My Cardiologist decided to put me in for a VT ablation. I was told this would be a short operation in which they would go through my groin in the artery leading to my heart ablate the affected area, which is burning on the area which was causing me problems. However when this was taking place, my heart went into overdrive which caused me to blackout twice which resulted in a shock from the defibrillator. I remember waking up and thinking I’m not coming out alive. This made me think of the people I love and the last things I did and said to them.
We discovered the operation was unsuccessful and we needed to act differently so he placed me on two drugs and offered me an ICD (implantable cardiac defibrillator). I accepted this and had the device implanted. Since then (touch wood!) things have been great and I’ve only had the odd run of palpitations. I’m still being monitored 24 hours a day by my device which transmits data back every day. Not only does it provide me with a shock if ever required but pacing to help my runs of VT.

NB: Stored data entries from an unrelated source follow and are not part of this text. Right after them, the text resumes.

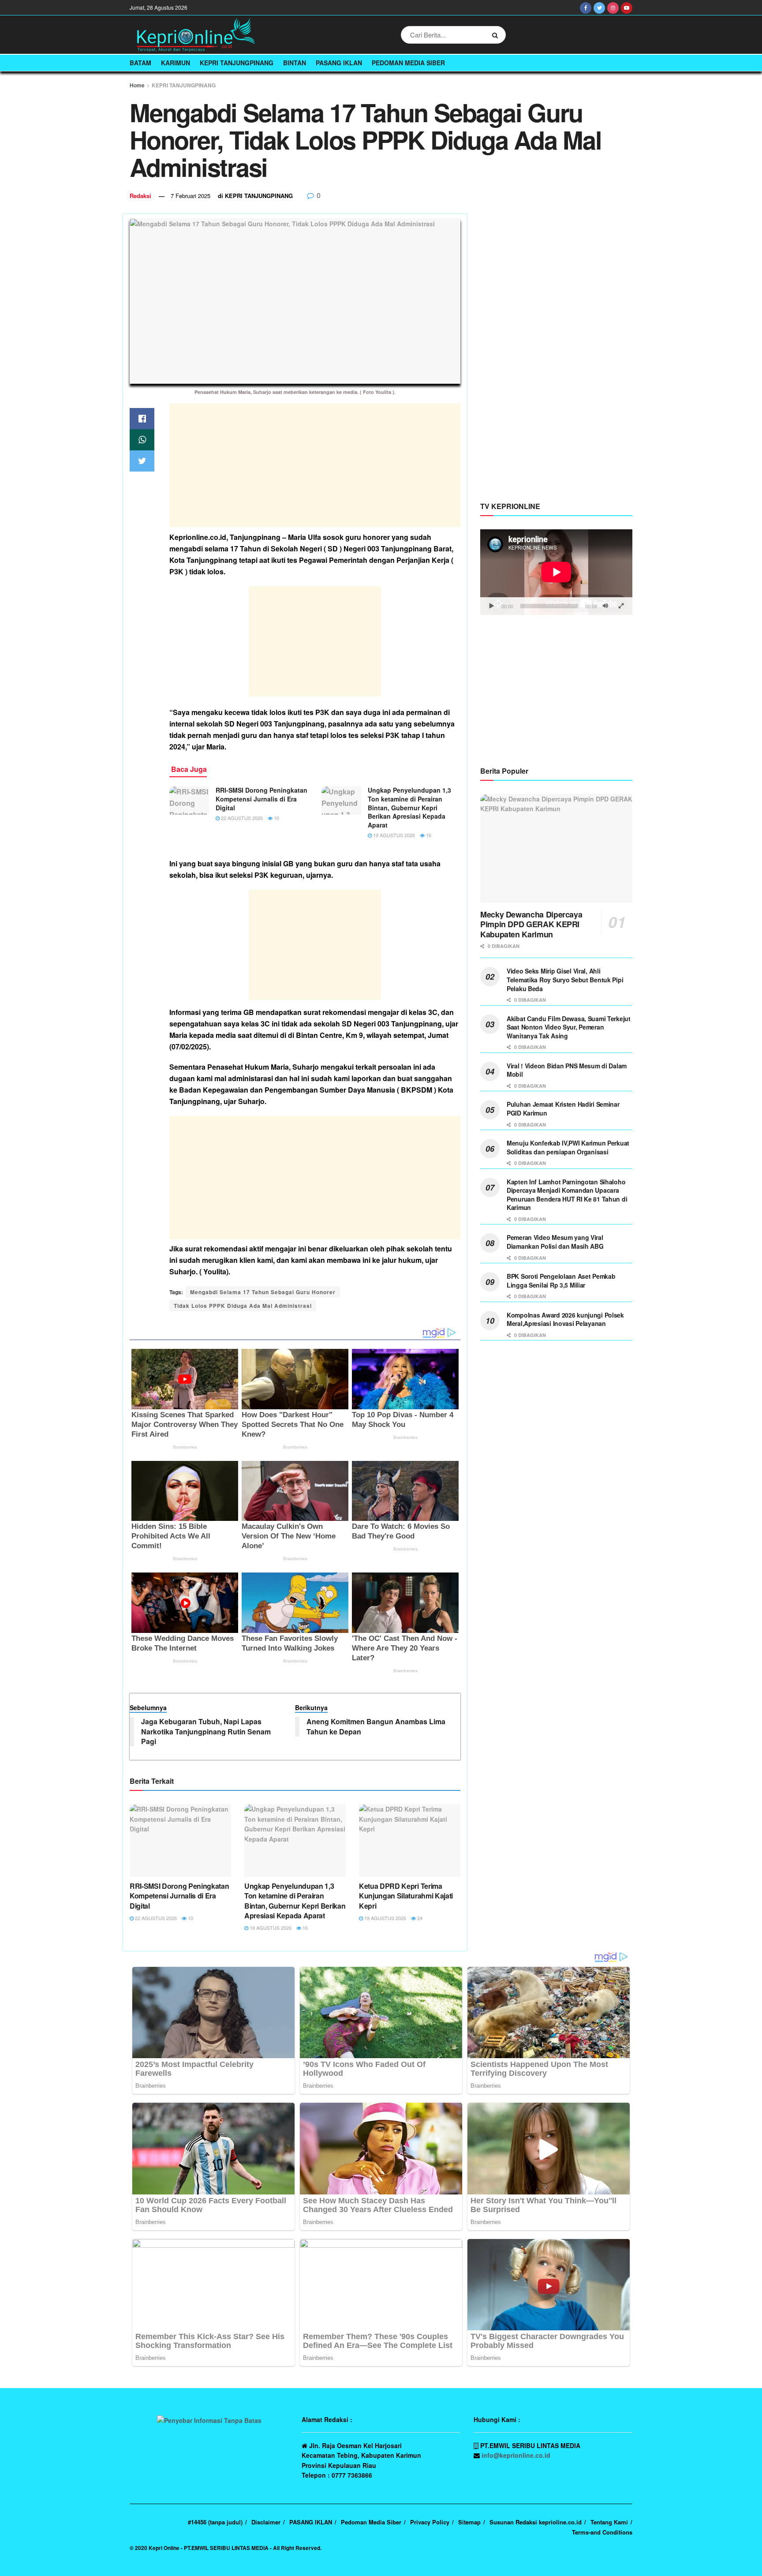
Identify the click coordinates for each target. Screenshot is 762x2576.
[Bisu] (605, 606)
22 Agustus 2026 (241, 817)
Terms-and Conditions (602, 2532)
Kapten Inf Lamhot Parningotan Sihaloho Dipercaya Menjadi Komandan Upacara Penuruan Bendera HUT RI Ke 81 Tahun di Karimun (567, 1194)
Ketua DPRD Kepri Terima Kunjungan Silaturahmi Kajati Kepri (406, 1896)
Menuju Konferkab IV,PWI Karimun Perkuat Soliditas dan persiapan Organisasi (568, 1147)
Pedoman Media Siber (408, 62)
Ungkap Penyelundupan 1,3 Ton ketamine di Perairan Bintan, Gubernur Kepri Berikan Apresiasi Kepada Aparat (409, 807)
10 (276, 817)
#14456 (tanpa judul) (215, 2522)
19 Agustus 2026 (393, 835)
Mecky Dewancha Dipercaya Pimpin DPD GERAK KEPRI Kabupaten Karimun (531, 924)
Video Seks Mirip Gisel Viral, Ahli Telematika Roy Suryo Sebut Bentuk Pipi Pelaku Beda (565, 979)
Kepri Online (164, 2548)
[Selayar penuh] (620, 606)
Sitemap (469, 2522)
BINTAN (294, 62)
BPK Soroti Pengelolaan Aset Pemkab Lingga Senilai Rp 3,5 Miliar (561, 1280)
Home (137, 85)
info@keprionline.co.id (516, 2455)
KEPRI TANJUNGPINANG (236, 62)
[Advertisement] (314, 465)
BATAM (140, 62)
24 (419, 1917)
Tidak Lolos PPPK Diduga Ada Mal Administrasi (243, 1306)
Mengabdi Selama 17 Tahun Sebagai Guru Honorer (263, 1292)
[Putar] (491, 606)
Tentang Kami (609, 2522)
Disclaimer (265, 2522)
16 (428, 835)
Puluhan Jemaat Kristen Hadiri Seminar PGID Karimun (563, 1108)
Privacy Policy (429, 2522)
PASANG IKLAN (339, 62)
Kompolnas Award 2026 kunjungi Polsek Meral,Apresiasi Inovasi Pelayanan (565, 1319)
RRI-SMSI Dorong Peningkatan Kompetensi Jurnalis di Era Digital (261, 799)
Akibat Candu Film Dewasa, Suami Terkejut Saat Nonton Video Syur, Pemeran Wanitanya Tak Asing (569, 1027)
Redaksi (140, 195)
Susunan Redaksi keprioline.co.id (535, 2522)
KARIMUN (175, 62)
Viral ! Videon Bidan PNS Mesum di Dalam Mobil (567, 1070)
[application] (556, 572)
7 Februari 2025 (190, 195)
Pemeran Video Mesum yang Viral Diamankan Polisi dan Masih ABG (555, 1242)
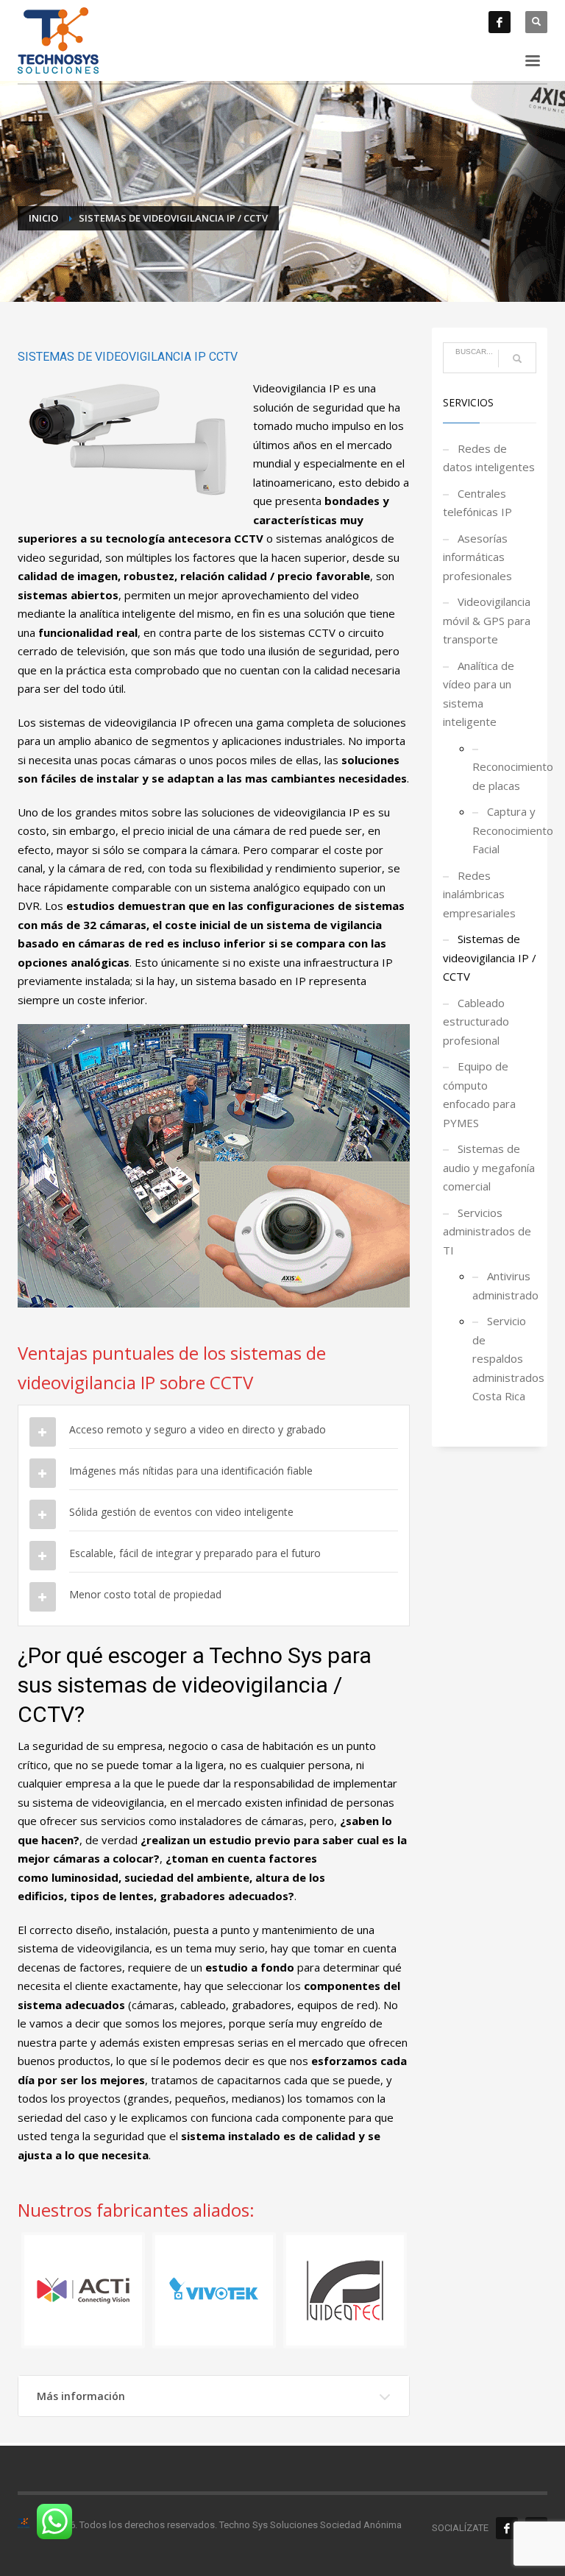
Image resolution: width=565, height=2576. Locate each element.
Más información (81, 2396)
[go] (517, 358)
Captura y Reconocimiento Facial (504, 830)
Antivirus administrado (504, 1285)
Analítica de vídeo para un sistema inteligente (478, 694)
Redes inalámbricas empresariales (479, 894)
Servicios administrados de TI (487, 1231)
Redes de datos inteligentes (489, 458)
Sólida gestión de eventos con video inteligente (181, 1512)
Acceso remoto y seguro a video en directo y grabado (197, 1429)
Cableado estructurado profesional (476, 1021)
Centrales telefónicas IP (477, 503)
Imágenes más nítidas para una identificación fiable (191, 1471)
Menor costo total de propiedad (145, 1594)
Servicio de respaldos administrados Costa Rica (504, 1358)
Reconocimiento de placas (504, 776)
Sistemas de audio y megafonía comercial (489, 1167)
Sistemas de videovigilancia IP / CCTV (489, 957)
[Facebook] (499, 22)
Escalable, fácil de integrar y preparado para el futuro (195, 1553)
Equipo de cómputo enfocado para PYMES (479, 1094)
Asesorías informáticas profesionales (477, 557)
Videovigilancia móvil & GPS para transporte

Before leaving hospital, me and my fiancée analysed life and how precious it is. We decided to try for a baby when I was fit and well. Natasha was my rock and helped me every step of the way. We have since had our baby girl who is now 9 weeks old. Life couldn’t be any better-I was so lucky! Now my defibrillator sends daily data from my heart’s activity for them to analyse-this is so clever and impressive. If any problems are found, they give me a call. I now take 2 types of tablet (Flecainide and Bisoprolol). I take these 3 times a day, they are so good and I feel a huge difference.
Whilst I was in hospital, I had a text to say one of my friends had been rushed in too, due to his heart, but he didn’t make it. His brain was starved from oxygen for too long. The decision was made to switch off life support. I was thankful to the staff for letting me say my goodbyes even though it carried risk. I still carry Carl’s poker chip in my wallet as a good luck item. It’s working so far! Carl’s parents made the hard decision to donate his organs. Today he’s saved many lives. How amazing!
If my experiences taught me anything it is that life is too precious and short. So, live it how you want to! Any concerns you have whether it be your heart or any part of your body always get checked out. Sometimes the smallest symptoms can lead into something much greater.
I would like to give a special mention to the Cardiology team at the Royal Stoke University Hospital who looked after me every step of the way. Thank you also to Dr Morley Davis you has given me the chance to live a normal life which I will forever be grateful for.
If you’re in doubt about your heart and you feel the doctors aren’t doing enough or going in the wrong direction, don’t take no for an answer. I’m lucky enough to tell my story.